Page text:
----------
Title :
Locally time-invariant models of human activities using trajectories on the grassmannian
Author :
Turaga, Pavan ; Chellappa, Rama
Author_Institution :
Center for Autom. Res., Univ. of Maryland, College Park, MD, USA
Abstract :
Human activity analysis is an important problem in computer vision with applications in surveillance and summarization and indexing of consumer content. Complex human activities are characterized by non-linear dynamics that make learning, inference and recognition hard. In this paper, we consider the problem of modeling and recognizing complex activities which exhibit time-varying dynamics. To this end, we describe activities as outputs of linear dynamic systems (LDS) whose parameters vary with time, or a time-varying linear dynamic system (TV-LDS). We discuss parameter estimation methods for this class of models by assuming that the parameters are locally time-invariant. Then, we represent the space of LDS models as a Grassmann manifold. Then, the TV-LDS model is defined as a trajectory on the Grassmann manifold. We show how trajectories on the Grassmannian can be characterized using appropriate distance metrics and statistical methods that reflect the underlying geometry of the manifold. This results in more expressive and powerful models for complex human activities. We demonstrate the strength of the framework for activity-based summarization of long videos and recognition of complex human actions on two datasets.
Keywords :
computer vision; image recognition; indexing; parameter estimation; statistical analysis; video surveillance; Grassmann manifold; activity-based summarization; computer vision; consumer content indexing; distance metrics; human action recognition; human activity analysis; local time-invariant model; parameter estimation method; statistical method; surveillance; time-varying linear dynamic system; Application software; Character recognition; Computer vision; Humans; Indexing; Nonlinear dynamical systems; Parameter estimation; Power system modeling; Surveillance; Time varying systems;
Conference_Titel :
Computer Vision and Pattern Recognition, 2009. CVPR 2009. IEEE Conference on
Conference_Location :
Miami, FL
Print_ISBN :
978-1-4244-3992-8
DOI :
10.1109/CVPR.2009.5206710
----------
Source material:
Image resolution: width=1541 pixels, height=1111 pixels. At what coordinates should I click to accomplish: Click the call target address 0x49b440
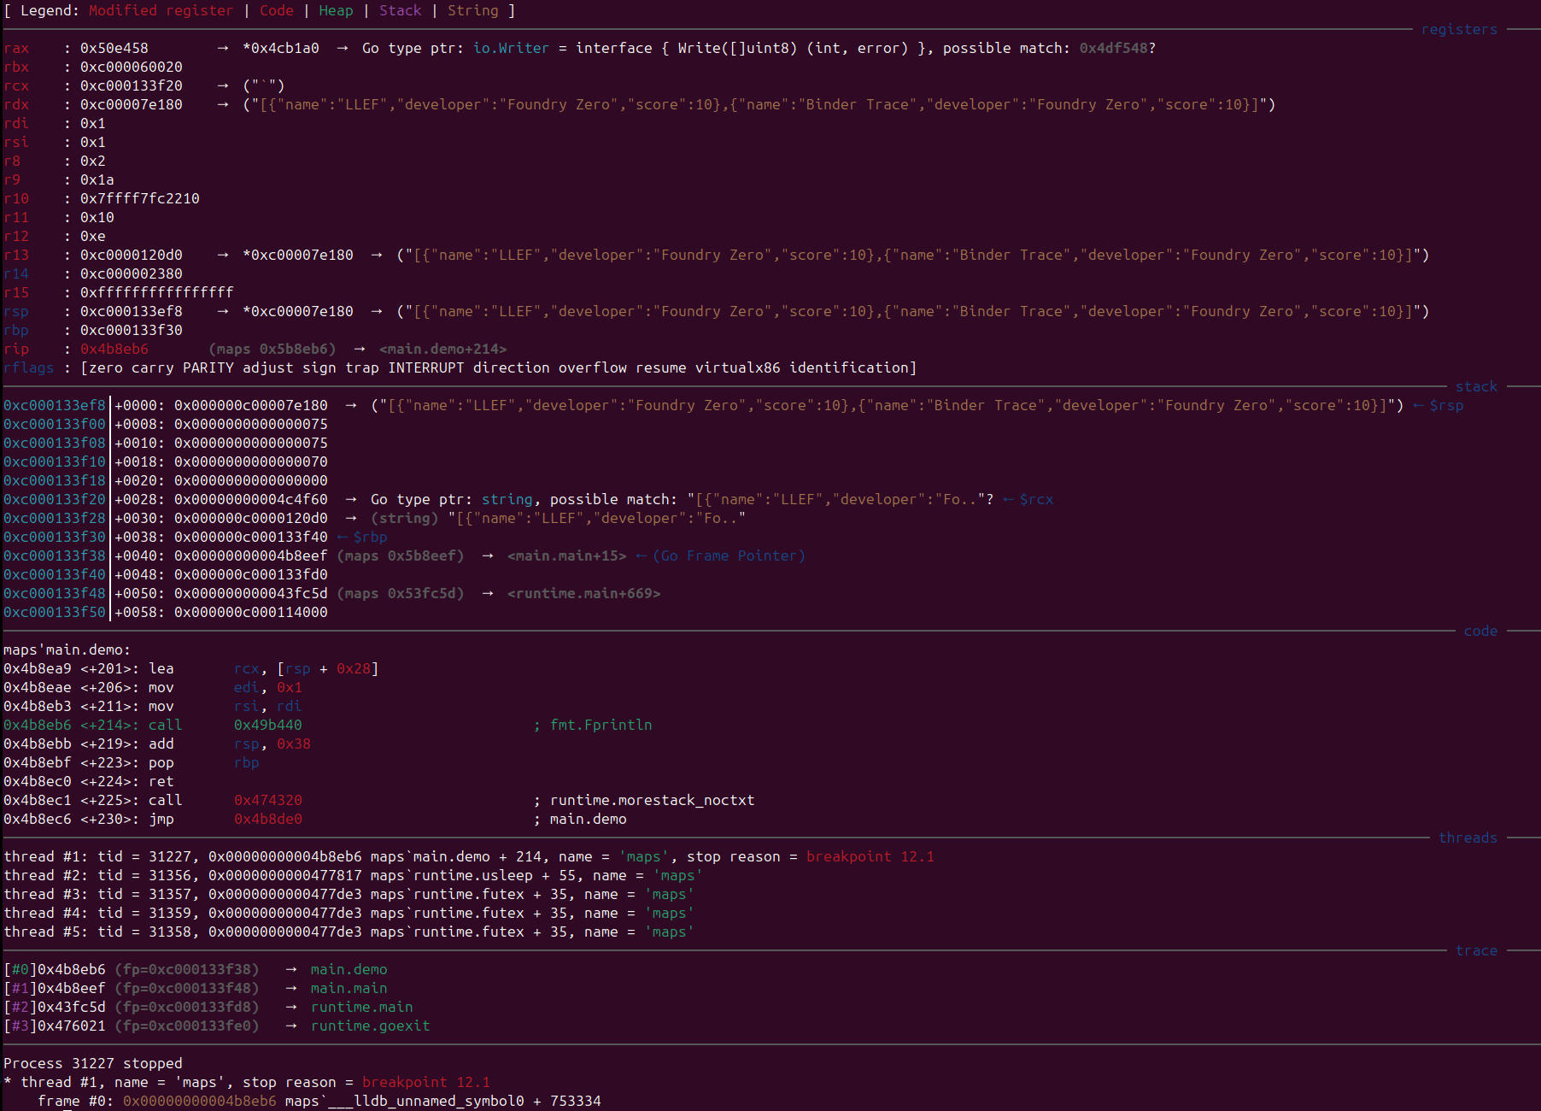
----------
Prompt 1: Using the paper listing, answer each question on its own line: (a) In which city was the conference held? (b) What institution are the authors affiliated with? (c) According to the abstract, as what is the TV-LDS model defined?
Prompt 2: Translate this sentence from the paper listing into Spanish: "Complex human activities are characterized by non-linear dynamics that make learning, inference and recognition hard."

Written response 1:
(a) Miami, FL
(b) Center for Autom. Res., Univ. of Maryland, College Park, MD, USA
(c) A trajectory on the Grassmann manifold

Written response 2: Las actividades humanas complejas se caracterizan por dinámicas no lineales que dificultan el aprendizaje, la inferencia y el reconocimiento.